[Task objective] All of the data is to be set down again without any alteration.

★ ★ ★

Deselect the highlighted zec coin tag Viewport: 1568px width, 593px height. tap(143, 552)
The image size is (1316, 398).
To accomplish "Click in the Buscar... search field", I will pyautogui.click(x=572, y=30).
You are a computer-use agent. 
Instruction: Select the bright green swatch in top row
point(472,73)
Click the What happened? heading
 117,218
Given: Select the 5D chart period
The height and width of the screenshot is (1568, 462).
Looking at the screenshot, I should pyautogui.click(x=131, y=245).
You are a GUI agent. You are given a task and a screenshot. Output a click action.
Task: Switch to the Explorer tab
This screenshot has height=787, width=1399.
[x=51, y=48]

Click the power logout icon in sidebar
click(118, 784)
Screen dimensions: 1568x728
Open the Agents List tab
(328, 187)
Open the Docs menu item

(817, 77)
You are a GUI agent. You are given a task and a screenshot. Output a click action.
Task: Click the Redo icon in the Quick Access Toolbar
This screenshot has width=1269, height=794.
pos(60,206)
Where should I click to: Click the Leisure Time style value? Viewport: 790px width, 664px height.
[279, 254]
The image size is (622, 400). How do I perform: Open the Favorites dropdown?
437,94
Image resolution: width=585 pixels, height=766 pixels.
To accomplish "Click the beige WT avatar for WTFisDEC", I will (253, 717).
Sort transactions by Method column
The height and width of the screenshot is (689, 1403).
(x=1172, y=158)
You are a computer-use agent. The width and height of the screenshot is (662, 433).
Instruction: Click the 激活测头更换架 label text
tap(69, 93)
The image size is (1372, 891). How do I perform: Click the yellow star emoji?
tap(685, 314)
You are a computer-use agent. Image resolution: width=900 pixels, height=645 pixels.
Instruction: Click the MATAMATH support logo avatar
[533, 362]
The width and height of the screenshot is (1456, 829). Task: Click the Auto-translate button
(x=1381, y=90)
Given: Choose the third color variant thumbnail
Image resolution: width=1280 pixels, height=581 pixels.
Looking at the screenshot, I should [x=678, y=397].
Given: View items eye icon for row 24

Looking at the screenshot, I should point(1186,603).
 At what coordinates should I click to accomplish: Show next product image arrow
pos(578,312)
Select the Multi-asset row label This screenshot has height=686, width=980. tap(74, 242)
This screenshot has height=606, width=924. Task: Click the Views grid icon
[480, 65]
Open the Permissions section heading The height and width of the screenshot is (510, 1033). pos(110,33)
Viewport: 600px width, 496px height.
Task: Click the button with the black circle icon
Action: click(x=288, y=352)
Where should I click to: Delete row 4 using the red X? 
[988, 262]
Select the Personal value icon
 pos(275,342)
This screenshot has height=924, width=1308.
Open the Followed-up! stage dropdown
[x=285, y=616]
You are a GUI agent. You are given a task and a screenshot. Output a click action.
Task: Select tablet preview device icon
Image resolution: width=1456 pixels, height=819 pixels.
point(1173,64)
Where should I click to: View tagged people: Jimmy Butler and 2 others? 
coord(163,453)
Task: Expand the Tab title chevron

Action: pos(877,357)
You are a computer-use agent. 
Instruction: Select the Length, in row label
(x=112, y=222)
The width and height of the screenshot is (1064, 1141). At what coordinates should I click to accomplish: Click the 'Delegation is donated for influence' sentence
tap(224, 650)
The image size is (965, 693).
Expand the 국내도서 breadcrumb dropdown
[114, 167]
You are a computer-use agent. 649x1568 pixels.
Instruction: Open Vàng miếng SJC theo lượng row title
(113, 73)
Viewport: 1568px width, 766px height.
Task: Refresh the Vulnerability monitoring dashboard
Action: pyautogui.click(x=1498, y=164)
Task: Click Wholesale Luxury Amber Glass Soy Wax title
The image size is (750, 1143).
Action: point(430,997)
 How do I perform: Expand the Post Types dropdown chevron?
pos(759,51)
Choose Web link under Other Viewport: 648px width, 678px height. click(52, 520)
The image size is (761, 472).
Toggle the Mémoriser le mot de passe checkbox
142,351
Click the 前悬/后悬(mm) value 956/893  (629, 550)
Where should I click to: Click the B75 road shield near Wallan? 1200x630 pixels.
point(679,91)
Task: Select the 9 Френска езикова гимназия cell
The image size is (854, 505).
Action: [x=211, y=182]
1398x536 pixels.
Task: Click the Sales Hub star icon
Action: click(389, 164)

★ ★ ★

[Exercise solution]
Deselect the highlighted zec coin tag Viewport: 1568px width, 593px height. tap(143, 552)
The image size is (1316, 398).
To accomplish "Click in the Buscar... search field", I will pyautogui.click(x=572, y=30).
You are a computer-use agent. 
Instruction: Select the bright green swatch in top row
point(472,73)
Click the What happened? heading
 117,218
Given: Select the 5D chart period
The height and width of the screenshot is (1568, 462).
Looking at the screenshot, I should pyautogui.click(x=131, y=245).
You are a GUI agent. You are given a task and a screenshot. Output a click action.
Task: Switch to the Explorer tab
This screenshot has height=787, width=1399.
[x=51, y=48]

Click the power logout icon in sidebar
click(118, 784)
Screen dimensions: 1568x728
Open the Agents List tab
(328, 187)
Open the Docs menu item

(817, 77)
You are a GUI agent. You are given a task and a screenshot. Output a click action.
Task: Click the Redo icon in the Quick Access Toolbar
This screenshot has width=1269, height=794.
pos(60,206)
Where should I click to: Click the Leisure Time style value? Viewport: 790px width, 664px height.
[279, 254]
The image size is (622, 400). How do I perform: Open the Favorites dropdown?
437,94
Image resolution: width=585 pixels, height=766 pixels.
To accomplish "Click the beige WT avatar for WTFisDEC", I will (253, 717).
Sort transactions by Method column
The height and width of the screenshot is (689, 1403).
(x=1172, y=158)
You are a computer-use agent. The width and height of the screenshot is (662, 433).
Instruction: Click the 激活测头更换架 label text
tap(69, 93)
The image size is (1372, 891). How do I perform: Click the yellow star emoji?
tap(685, 314)
You are a computer-use agent. Image resolution: width=900 pixels, height=645 pixels.
Instruction: Click the MATAMATH support logo avatar
[533, 362]
The width and height of the screenshot is (1456, 829). Task: Click the Auto-translate button
(x=1381, y=90)
Given: Choose the third color variant thumbnail
Image resolution: width=1280 pixels, height=581 pixels.
Looking at the screenshot, I should [x=678, y=397].
Given: View items eye icon for row 24

Looking at the screenshot, I should point(1186,603).
 At what coordinates should I click to accomplish: Show next product image arrow
pos(578,312)
Select the Multi-asset row label This screenshot has height=686, width=980. tap(74, 242)
This screenshot has height=606, width=924. Task: Click the Views grid icon
[480, 65]
Open the Permissions section heading The height and width of the screenshot is (510, 1033). pos(110,33)
Viewport: 600px width, 496px height.
Task: Click the button with the black circle icon
Action: click(x=288, y=352)
Where should I click to: Delete row 4 using the red X? 
[988, 262]
Select the Personal value icon
 pos(275,342)
This screenshot has height=924, width=1308.
Open the Followed-up! stage dropdown
[x=285, y=616]
You are a GUI agent. You are given a task and a screenshot. Output a click action.
Task: Select tablet preview device icon
Image resolution: width=1456 pixels, height=819 pixels.
point(1173,64)
Where should I click to: View tagged people: Jimmy Butler and 2 others? 
coord(163,453)
Task: Expand the Tab title chevron

Action: pos(877,357)
You are a computer-use agent. 
Instruction: Select the Length, in row label
(x=112, y=222)
The width and height of the screenshot is (1064, 1141). At what coordinates should I click to accomplish: Click the 'Delegation is donated for influence' sentence
tap(224, 650)
The image size is (965, 693).
Expand the 국내도서 breadcrumb dropdown
[114, 167]
You are a computer-use agent. 649x1568 pixels.
Instruction: Open Vàng miếng SJC theo lượng row title
(113, 73)
Viewport: 1568px width, 766px height.
Task: Refresh the Vulnerability monitoring dashboard
Action: pyautogui.click(x=1498, y=164)
Task: Click Wholesale Luxury Amber Glass Soy Wax title
The image size is (750, 1143).
Action: point(430,997)
 How do I perform: Expand the Post Types dropdown chevron?
pos(759,51)
Choose Web link under Other Viewport: 648px width, 678px height. click(52, 520)
The image size is (761, 472).
Toggle the Mémoriser le mot de passe checkbox
142,351
Click the 前悬/后悬(mm) value 956/893  (629, 550)
Where should I click to: Click the B75 road shield near Wallan? 1200x630 pixels.
point(679,91)
Task: Select the 9 Френска езикова гимназия cell
The image size is (854, 505).
Action: [x=211, y=182]
1398x536 pixels.
Task: Click the Sales Hub star icon
Action: click(389, 164)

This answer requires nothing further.